50 mujeres de comunidades indígenas y afro aprendieron que tienen derecho a una vida digna, educación, empleo e igualdad de condiciones. También entendieron que el maltrato intrafamiliar y los feminicidios no deben ser tolerados, sin importar la circunstancia.

Gracias al apoyo de Incauca y la Fundación Empodérate, estas mujeres de los municipios de Miranda y Guachené, en el Cauca, recibieron formación en derechos humanos, temas de género, identidad sexual y liderazgo, con el objetivo de empoderarlas y convertirlas en protagonistas del desarrollo social, cultural, y económico de sus regiones.

A lo largo de los encuentros, las mujeres expresaron las preocupaciones que viven a diario en sus hogares debido a las condiciones de su región, que van desde falta de agua potable, energía eléctrica, acceso a educación, transporte, e internet; hasta los delitos a los que han sido víctimas como maltrato físico, verbal, feminicidios, rechazos, entre otros.

“Este proceso que iniciamos hace un año y medio se enmarca en nuestro objetivo estratégico de fortalecer capacidades, habilidades y conocimientos en nuestra zona de influencia. En este caso puntual queremos contribuir a la transformación social de los municipios de Guachené y de Miranda, brindando herramientas para el fortalecimiento de capacidades a un grupo de mujeres rurales, que contribuyan al cierre de brechas de género que muchas veces impiden el desarrollo social de la comunidad. Nuestro interés es seguir replicando esta iniciativa en distintos lugares de nuestra zona de influencia y transformar vidas con energía”, indicó Angélica Quiroga, directora de sostenibilidad de Incauca.
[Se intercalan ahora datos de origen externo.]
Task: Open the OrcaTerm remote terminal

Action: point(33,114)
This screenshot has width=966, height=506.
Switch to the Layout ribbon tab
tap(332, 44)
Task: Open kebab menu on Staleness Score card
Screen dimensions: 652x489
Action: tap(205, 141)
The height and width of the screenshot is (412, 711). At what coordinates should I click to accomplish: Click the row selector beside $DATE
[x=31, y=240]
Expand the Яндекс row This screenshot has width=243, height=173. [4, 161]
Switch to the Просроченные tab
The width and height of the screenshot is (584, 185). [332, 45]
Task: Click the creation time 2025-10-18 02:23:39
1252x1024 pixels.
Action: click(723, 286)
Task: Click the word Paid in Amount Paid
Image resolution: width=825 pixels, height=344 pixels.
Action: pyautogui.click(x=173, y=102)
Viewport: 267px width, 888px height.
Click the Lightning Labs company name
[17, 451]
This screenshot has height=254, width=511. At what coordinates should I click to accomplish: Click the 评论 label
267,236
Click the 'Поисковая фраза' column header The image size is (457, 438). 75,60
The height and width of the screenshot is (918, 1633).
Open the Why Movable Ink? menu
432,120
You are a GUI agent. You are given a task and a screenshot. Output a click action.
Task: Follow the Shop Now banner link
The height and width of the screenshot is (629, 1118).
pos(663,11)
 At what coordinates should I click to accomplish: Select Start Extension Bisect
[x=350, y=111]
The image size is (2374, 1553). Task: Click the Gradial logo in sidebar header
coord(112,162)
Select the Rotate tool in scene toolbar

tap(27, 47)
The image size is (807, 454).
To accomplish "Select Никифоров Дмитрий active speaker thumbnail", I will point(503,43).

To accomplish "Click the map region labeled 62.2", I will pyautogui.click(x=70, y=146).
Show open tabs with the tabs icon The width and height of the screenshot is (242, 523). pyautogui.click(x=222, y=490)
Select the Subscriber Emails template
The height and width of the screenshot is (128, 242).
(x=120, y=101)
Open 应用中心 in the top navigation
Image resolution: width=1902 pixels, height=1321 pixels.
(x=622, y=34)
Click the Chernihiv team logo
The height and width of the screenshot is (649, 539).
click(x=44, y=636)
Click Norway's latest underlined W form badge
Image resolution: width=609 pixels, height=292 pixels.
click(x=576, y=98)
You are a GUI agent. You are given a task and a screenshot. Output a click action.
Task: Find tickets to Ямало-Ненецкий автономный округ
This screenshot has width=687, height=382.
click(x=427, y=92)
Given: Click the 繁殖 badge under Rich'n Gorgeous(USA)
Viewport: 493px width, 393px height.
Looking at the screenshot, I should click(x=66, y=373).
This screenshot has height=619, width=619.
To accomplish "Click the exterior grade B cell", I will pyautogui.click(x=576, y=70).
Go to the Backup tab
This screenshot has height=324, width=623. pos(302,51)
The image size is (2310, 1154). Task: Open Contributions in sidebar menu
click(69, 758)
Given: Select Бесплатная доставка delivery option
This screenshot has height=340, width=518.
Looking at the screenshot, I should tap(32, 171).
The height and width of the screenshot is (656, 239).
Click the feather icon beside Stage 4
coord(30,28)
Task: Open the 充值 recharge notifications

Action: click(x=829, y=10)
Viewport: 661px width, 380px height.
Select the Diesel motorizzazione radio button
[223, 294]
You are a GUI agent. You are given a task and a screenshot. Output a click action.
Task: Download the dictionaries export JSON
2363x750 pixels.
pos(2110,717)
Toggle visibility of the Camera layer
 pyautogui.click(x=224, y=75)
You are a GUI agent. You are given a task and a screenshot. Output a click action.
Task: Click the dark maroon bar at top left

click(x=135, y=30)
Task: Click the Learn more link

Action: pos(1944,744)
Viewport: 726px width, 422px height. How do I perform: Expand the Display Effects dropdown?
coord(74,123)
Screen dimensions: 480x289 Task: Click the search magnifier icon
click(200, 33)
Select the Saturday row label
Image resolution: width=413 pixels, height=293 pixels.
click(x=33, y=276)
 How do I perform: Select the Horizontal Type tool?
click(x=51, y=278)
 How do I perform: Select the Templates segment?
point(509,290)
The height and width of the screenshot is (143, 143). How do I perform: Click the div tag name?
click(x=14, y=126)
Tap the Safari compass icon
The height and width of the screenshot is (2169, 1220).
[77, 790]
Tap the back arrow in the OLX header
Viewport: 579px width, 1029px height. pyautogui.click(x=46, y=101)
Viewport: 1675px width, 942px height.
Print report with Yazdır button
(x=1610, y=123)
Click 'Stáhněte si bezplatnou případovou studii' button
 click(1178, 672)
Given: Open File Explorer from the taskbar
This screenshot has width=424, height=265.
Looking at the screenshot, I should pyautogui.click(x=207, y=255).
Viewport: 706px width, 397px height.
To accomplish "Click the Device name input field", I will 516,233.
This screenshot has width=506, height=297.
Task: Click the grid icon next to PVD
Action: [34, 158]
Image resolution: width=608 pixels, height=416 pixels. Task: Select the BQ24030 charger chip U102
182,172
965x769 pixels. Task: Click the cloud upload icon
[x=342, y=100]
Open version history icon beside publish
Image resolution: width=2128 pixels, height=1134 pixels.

A Glorice González, este curso le cambió drásticamente su manera de pensar: “Hoy estamos pensando de una forma muy diferente porque el ingenio se metió por la mejor parte, que fue de capacitarnos, enseñarnos recorriendo con nosotras este camino. Ha sido el proceso más bonito que nos ha brindado Incauca. El ser mujer para mí era una limitación, pero ahora ya no lo es, porque sé que como mujer puedo salir adelante, puedo tener mi propio emprendimiento y puedo ayudar a que otras mujeres den todo lo que tienen.”

Así mismo, Daniela Zabala, integrante del curso Empoderarte, aseguró: “Este proceso formativo ha aportado más equidad a la mujer, en el sentido que ya sabemos el derecho que nosotras como mujeres tenemos. Muchos dicen que el hombre es la cabeza de la casa, pero después de este curso yo he ratificado que la mujer es la cabeza del hogar, la mujer da el amor, es enfermera, es guía, es profesora. Nosotras hemos sido un género menospreciado, débil, sumiso, y este curso nos ha reforzado en pensar que las mujeres si podemos salir adelante sin tener una pareja al lado, somos berracas y tenemos la fuerza para hacerlo.”

Para la segunda fase de este proyecto, el objetivo es brindarle a estas mujeres rurales formación en emprendimiento, creación de empresa, ideación de productos mínimos viables, y elementos que le permitan a cada una de ellas aprovechar las condiciones y características de su región para que puedan desarrollar sus ideas de negocios.